The allocation of a dependency exemption (child tax credit) can not only have an impact on the amount of your taxable income, it can also impact the child support award. However, The IRS rules and laws of the State of Michigan can provide for different allocations of the exemption.


The dependency exemption after divorce.

The IRS Rules regarding regarding the child tax credit.

For tax year 2021, the child tax credit is up to $3,600 or $3,000 depending on the age of your child. To qualify for a dependency exemption under the IRS rules, the dependent must earn less than $4,300 in 2021 and you must provide more than 1/2 of their annual support. Unfortunately, only one parent can take the exemption in any given tax year.

The IRS Publication 504 (see pages 8-9) explains in greater detail the tests to be a qualifying child.

From a child support perspective the allocation of a dependency exemption to a parent can reduce his/her income and change the support obligation. For example, when the payer of child support is awarded a dependency exemption his/her post-tax income is reduced and in turn so is the child support amount.

A Michigan Court can award the dependency exemption to either parent even if doing so is contrary to the IRS rules.

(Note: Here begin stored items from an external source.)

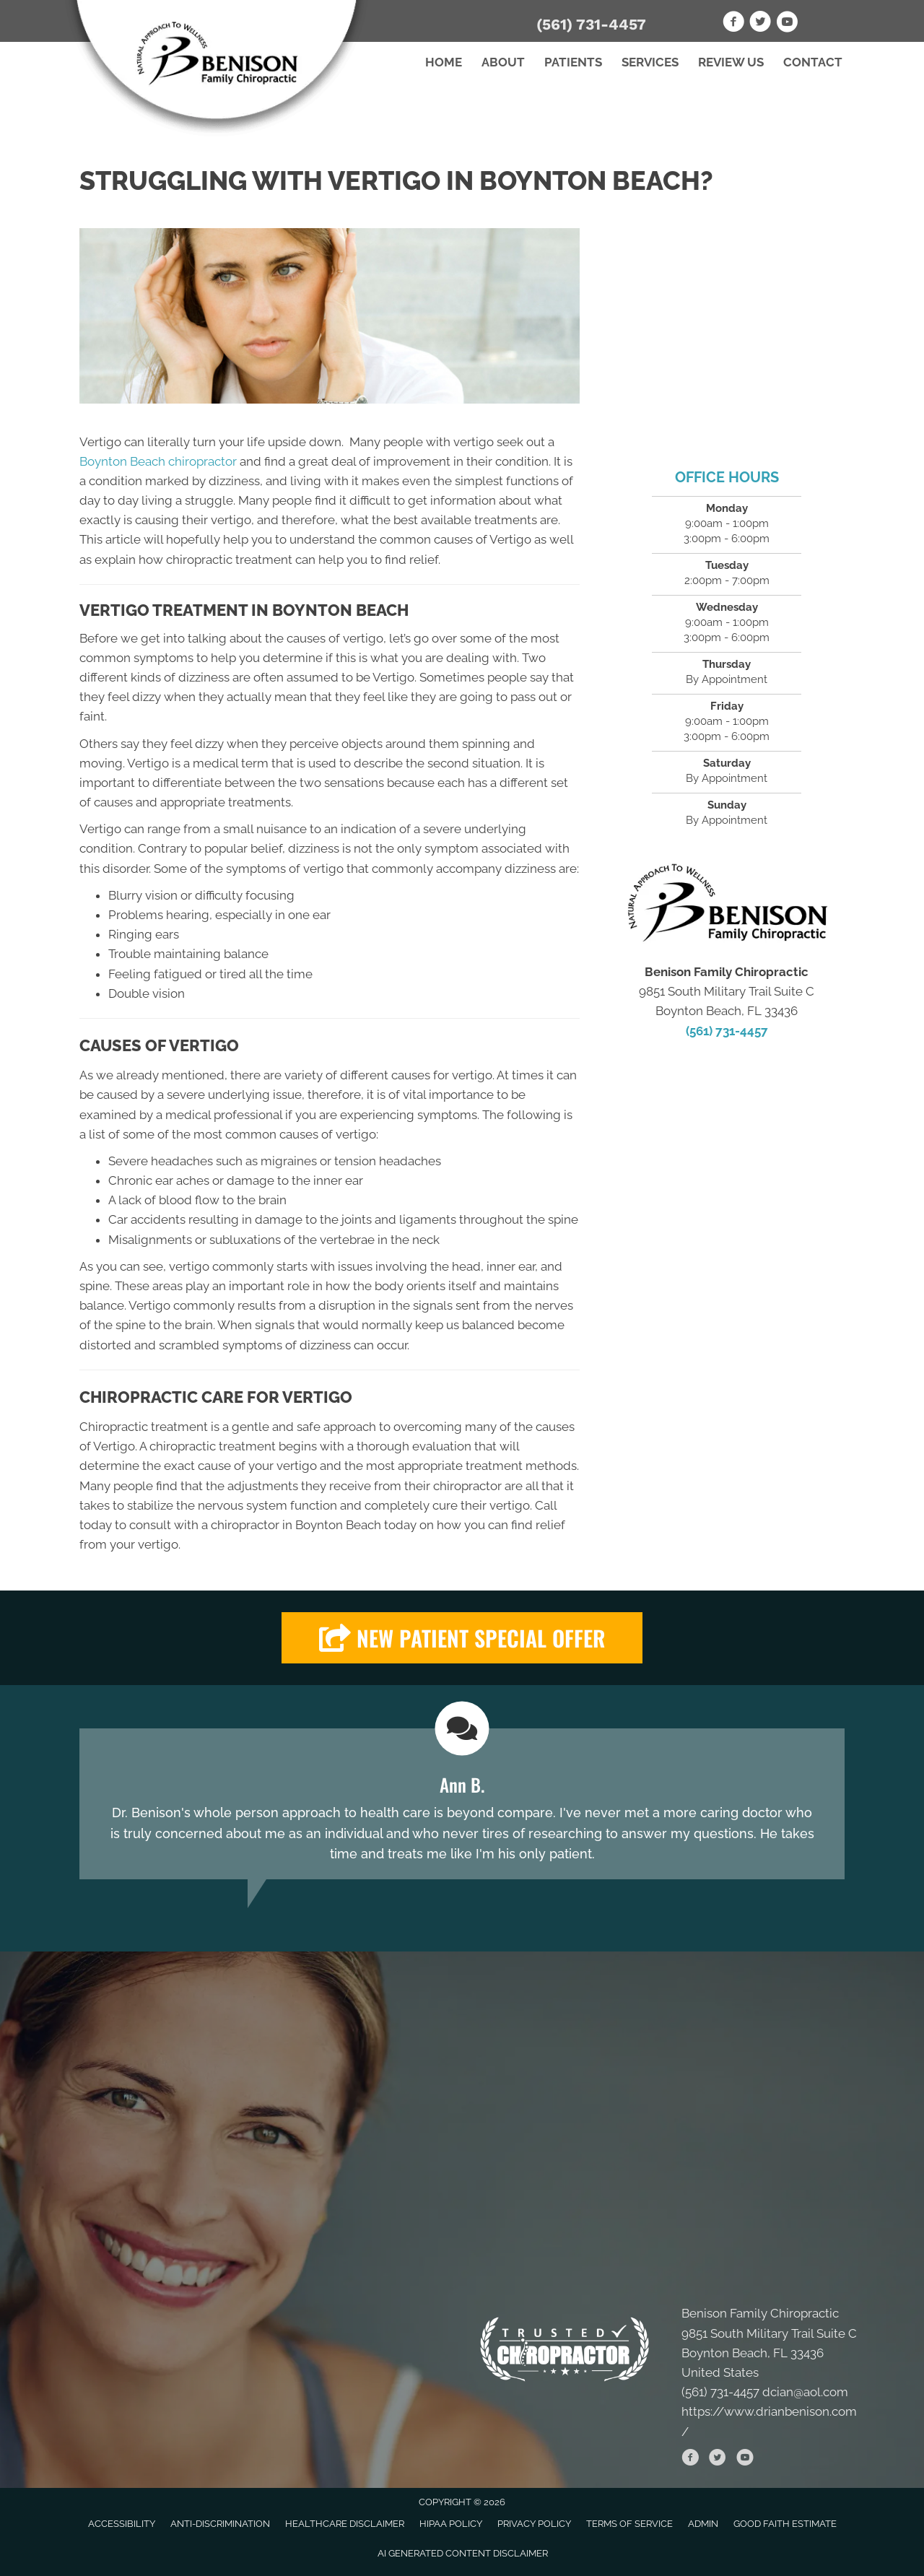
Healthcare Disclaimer (344, 2523)
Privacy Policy (534, 2523)
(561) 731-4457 (591, 24)
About (503, 62)
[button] (462, 1637)
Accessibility (121, 2523)
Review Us (731, 62)
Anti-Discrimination (220, 2523)
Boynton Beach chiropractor (158, 461)
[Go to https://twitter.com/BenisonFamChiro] (760, 24)
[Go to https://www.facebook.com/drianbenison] (733, 24)
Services (650, 62)
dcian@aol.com (805, 2392)
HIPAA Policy (450, 2523)
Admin (703, 2523)
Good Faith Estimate (785, 2523)
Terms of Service (629, 2523)
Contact (812, 62)
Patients (573, 62)
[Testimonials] (462, 1803)
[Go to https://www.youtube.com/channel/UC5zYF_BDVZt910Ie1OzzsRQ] (787, 24)
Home (443, 62)
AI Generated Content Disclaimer (463, 2553)
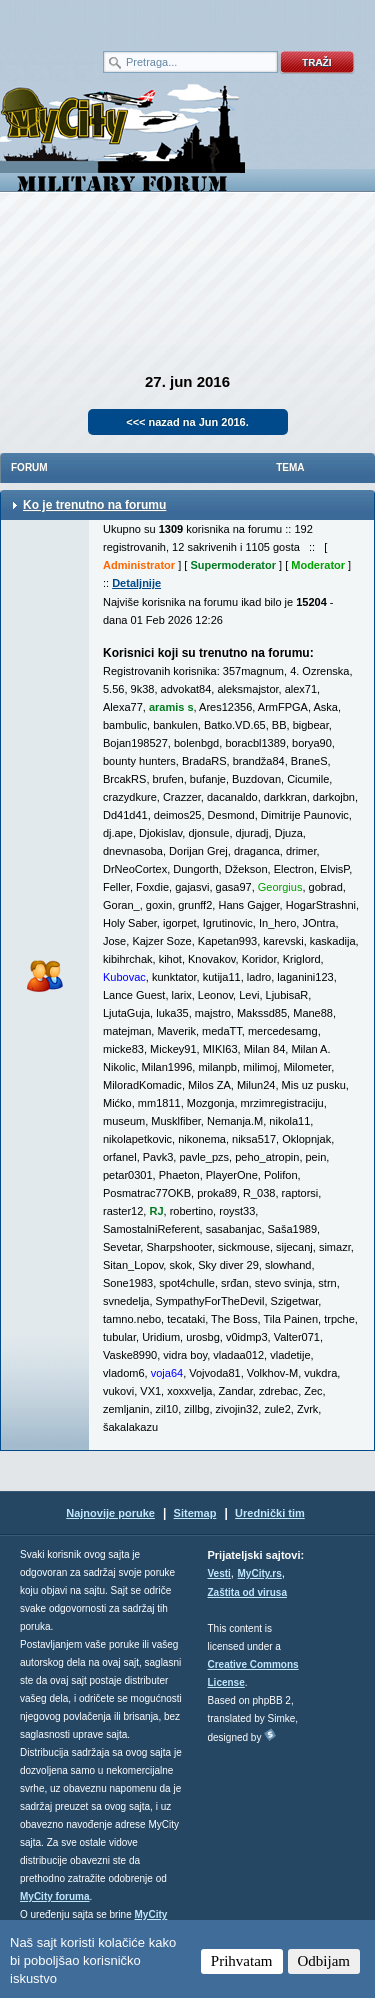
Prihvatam (242, 1961)
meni (94, 20)
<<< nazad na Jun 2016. (187, 422)
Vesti (219, 1573)
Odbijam (324, 1961)
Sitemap (195, 1513)
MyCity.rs (260, 1573)
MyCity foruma (54, 1896)
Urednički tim (270, 1513)
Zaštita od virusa (247, 1592)
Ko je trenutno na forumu (94, 505)
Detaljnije (136, 583)
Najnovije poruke (110, 1513)
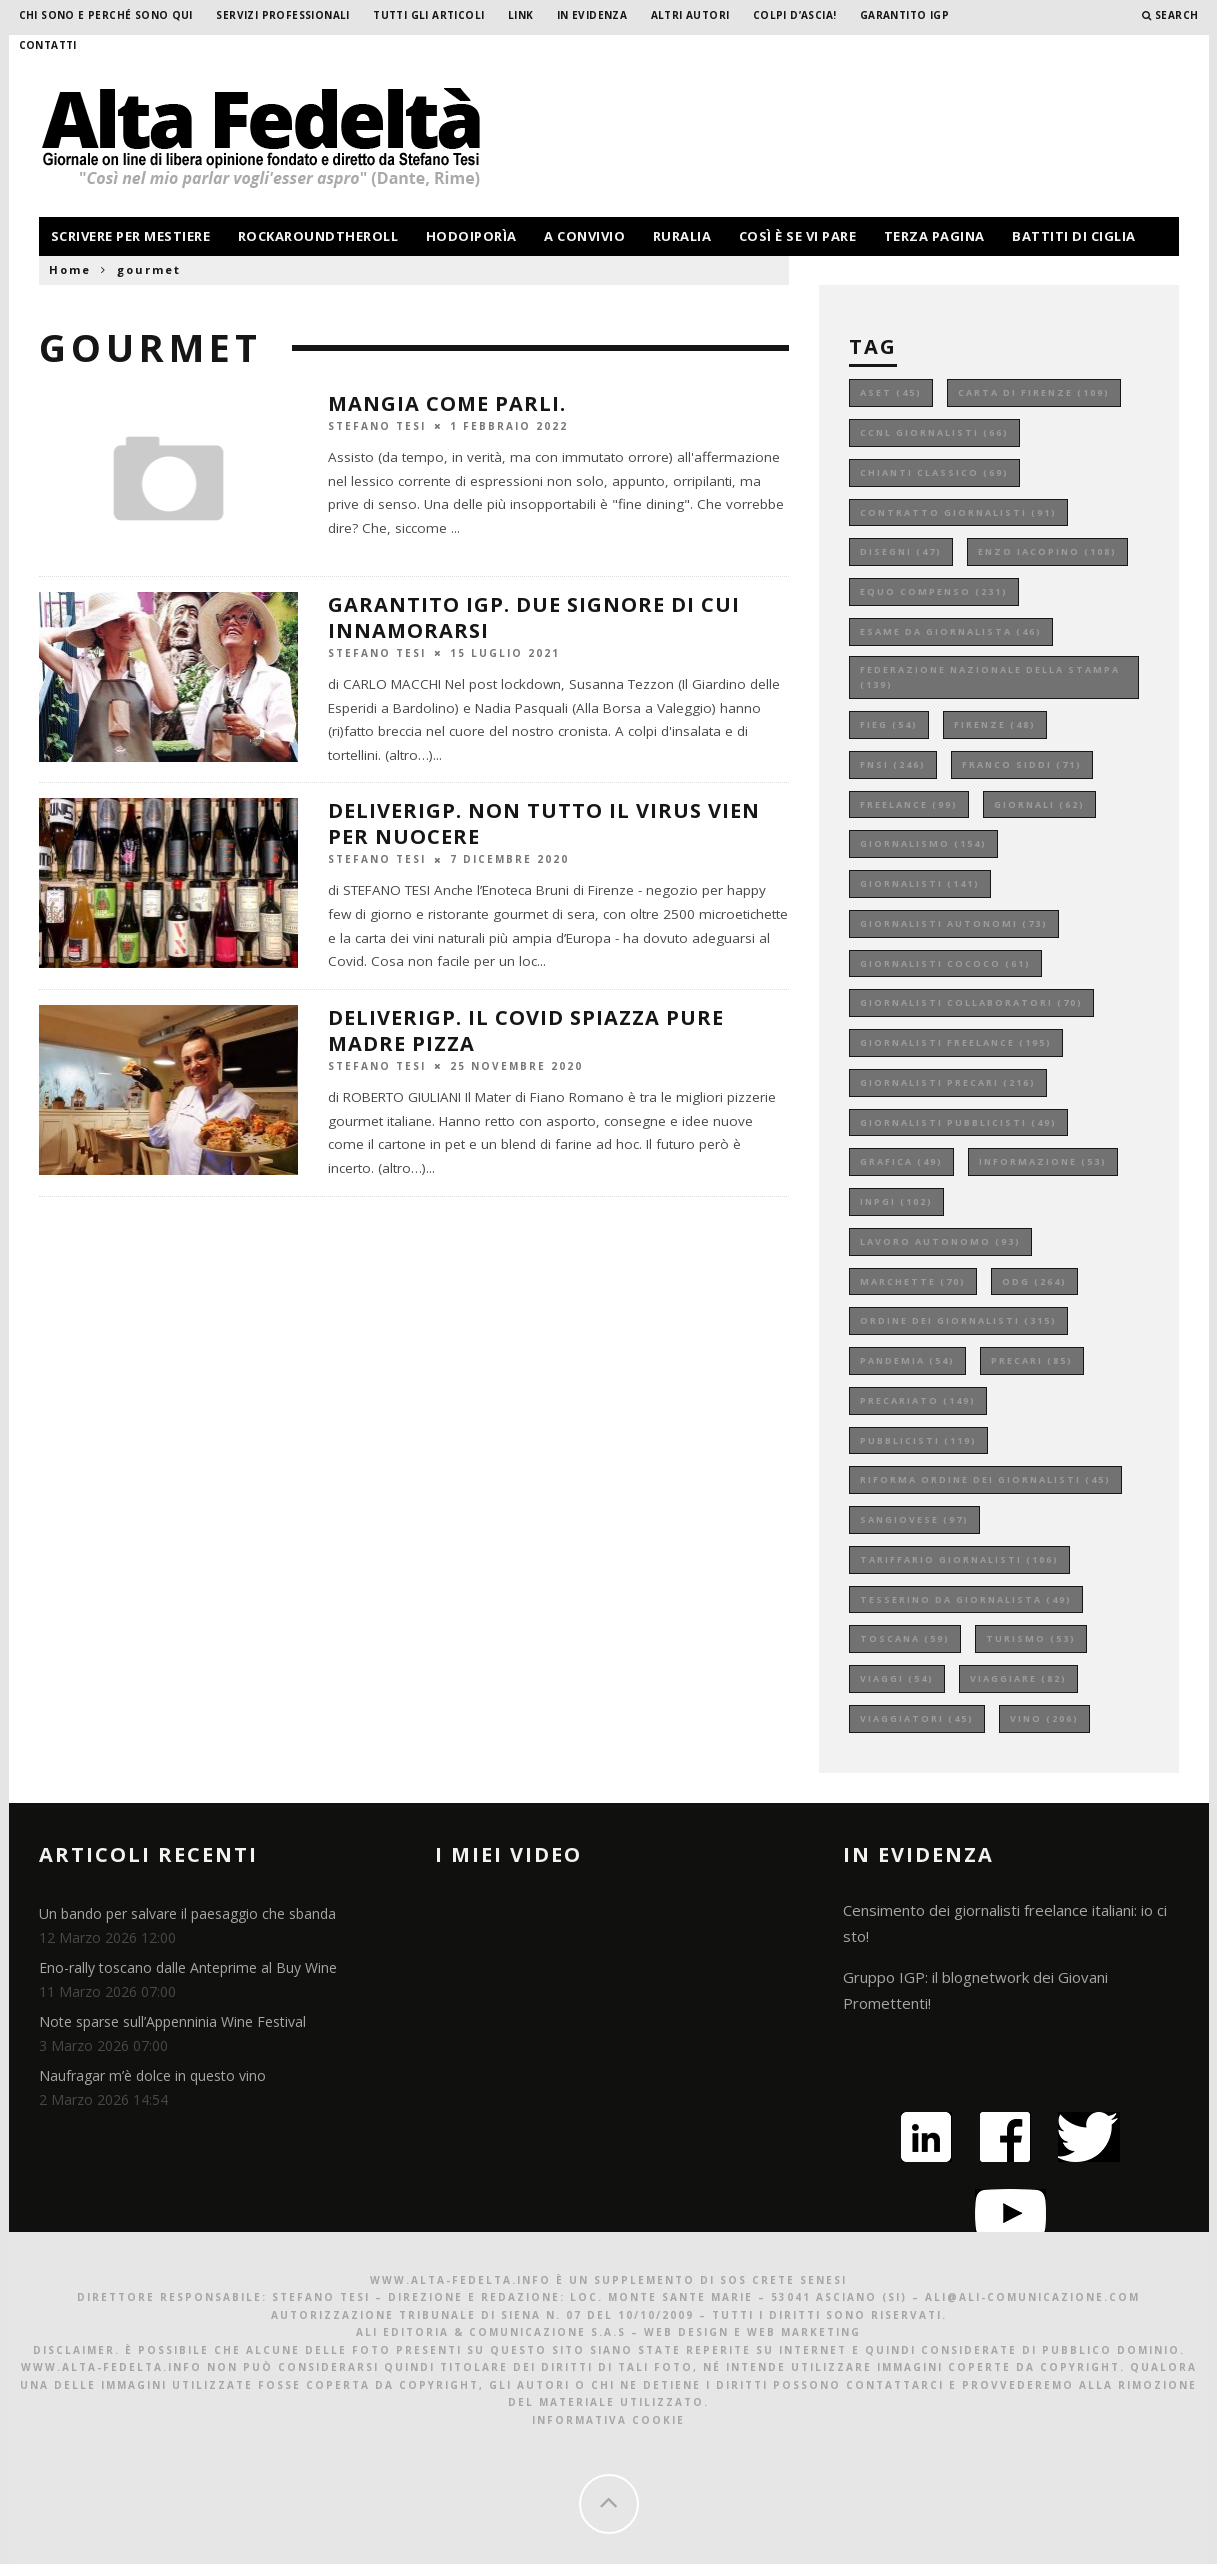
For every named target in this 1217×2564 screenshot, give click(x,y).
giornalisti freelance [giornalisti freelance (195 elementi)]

It is important to understand under Michigan law, a trial court have authority to award a dependency exemption for children of divorce or separated individuals even if the award is inconsistent with the IRS rules. For example, it is not uncommon for a court to order parties to alternate the dependency exemption for a child in cases of equal parenting time (or sometimes even in cases with unequal parenting time).

The seminal Michigan case in support of this notion is the Michigan Court of Appeals case, Fear vs. Rogers.

. . . we hold that it is within the general authority of the trial court to award the federal income tax dependency exemption for the minor children to either party . . .

Fear v. Rogers, Docket 147247, decided December 5, 1994.

In circumstances when a parent wrongfully takes the dependency exemption, a court can compel a party to revoke the exemption by completing IRS form 8332 entitled “Release/Revocation of Release of Claim to Exemption for Child by Custodial Parent”.

In sum, even if you qualify to take the child tax credit on your Federal income tax return, a Michigan Court can award the exemption to the other parent and enforce the award.